── SOURCE MATERIAL
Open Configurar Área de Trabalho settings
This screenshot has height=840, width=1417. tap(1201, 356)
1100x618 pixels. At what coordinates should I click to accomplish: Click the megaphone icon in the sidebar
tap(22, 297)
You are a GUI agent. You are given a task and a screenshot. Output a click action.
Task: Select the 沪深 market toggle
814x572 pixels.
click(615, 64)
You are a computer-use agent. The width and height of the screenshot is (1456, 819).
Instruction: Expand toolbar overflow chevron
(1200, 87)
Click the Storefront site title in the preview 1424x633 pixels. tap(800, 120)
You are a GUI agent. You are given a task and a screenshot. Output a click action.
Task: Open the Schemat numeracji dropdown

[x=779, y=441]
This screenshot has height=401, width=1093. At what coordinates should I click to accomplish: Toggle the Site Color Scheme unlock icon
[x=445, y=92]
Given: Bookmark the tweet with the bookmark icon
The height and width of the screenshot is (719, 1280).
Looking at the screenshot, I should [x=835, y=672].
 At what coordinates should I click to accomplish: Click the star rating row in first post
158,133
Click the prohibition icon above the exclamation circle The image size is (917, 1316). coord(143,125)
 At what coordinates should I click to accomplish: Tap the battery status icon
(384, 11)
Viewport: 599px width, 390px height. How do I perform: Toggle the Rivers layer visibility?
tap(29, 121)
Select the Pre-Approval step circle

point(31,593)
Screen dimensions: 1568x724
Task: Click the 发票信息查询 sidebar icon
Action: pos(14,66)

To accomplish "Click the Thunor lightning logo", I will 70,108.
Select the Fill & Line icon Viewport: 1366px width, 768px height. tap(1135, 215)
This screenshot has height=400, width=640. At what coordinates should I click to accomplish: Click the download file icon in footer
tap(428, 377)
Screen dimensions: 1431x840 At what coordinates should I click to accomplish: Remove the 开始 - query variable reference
────
=== REQUIREMENTS ===
Can you reproduce all of the material above line for line, keeping every character unchanged?

=== REPLY TO THE EXERCISE ===
Open Configurar Área de Trabalho settings
This screenshot has height=840, width=1417. tap(1201, 356)
1100x618 pixels. At what coordinates should I click to accomplish: Click the megaphone icon in the sidebar
tap(22, 297)
You are a GUI agent. You are given a task and a screenshot. Output a click action.
Task: Select the 沪深 market toggle
814x572 pixels.
click(615, 64)
You are a computer-use agent. The width and height of the screenshot is (1456, 819).
Instruction: Expand toolbar overflow chevron
(1200, 87)
Click the Storefront site title in the preview 1424x633 pixels. tap(800, 120)
You are a GUI agent. You are given a task and a screenshot. Output a click action.
Task: Open the Schemat numeracji dropdown

[x=779, y=441]
This screenshot has height=401, width=1093. At what coordinates should I click to accomplish: Toggle the Site Color Scheme unlock icon
[x=445, y=92]
Given: Bookmark the tweet with the bookmark icon
The height and width of the screenshot is (719, 1280).
Looking at the screenshot, I should [x=835, y=672].
 At what coordinates should I click to accomplish: Click the star rating row in first post
158,133
Click the prohibition icon above the exclamation circle The image size is (917, 1316). coord(143,125)
 At what coordinates should I click to accomplish: Tap the battery status icon
(384, 11)
Viewport: 599px width, 390px height. How do I perform: Toggle the Rivers layer visibility?
tap(29, 121)
Select the Pre-Approval step circle

point(31,593)
Screen dimensions: 1568x724
Task: Click the 发票信息查询 sidebar icon
Action: pos(14,66)

To accomplish "Click the Thunor lightning logo", I will 70,108.
Select the Fill & Line icon Viewport: 1366px width, 768px height. tap(1135, 215)
This screenshot has height=400, width=640. At what coordinates should I click to accomplish: Click the download file icon in footer
tap(428, 377)
Screen dimensions: 1431x840 At what coordinates should I click to accomplish: Remove the 开始 - query variable reference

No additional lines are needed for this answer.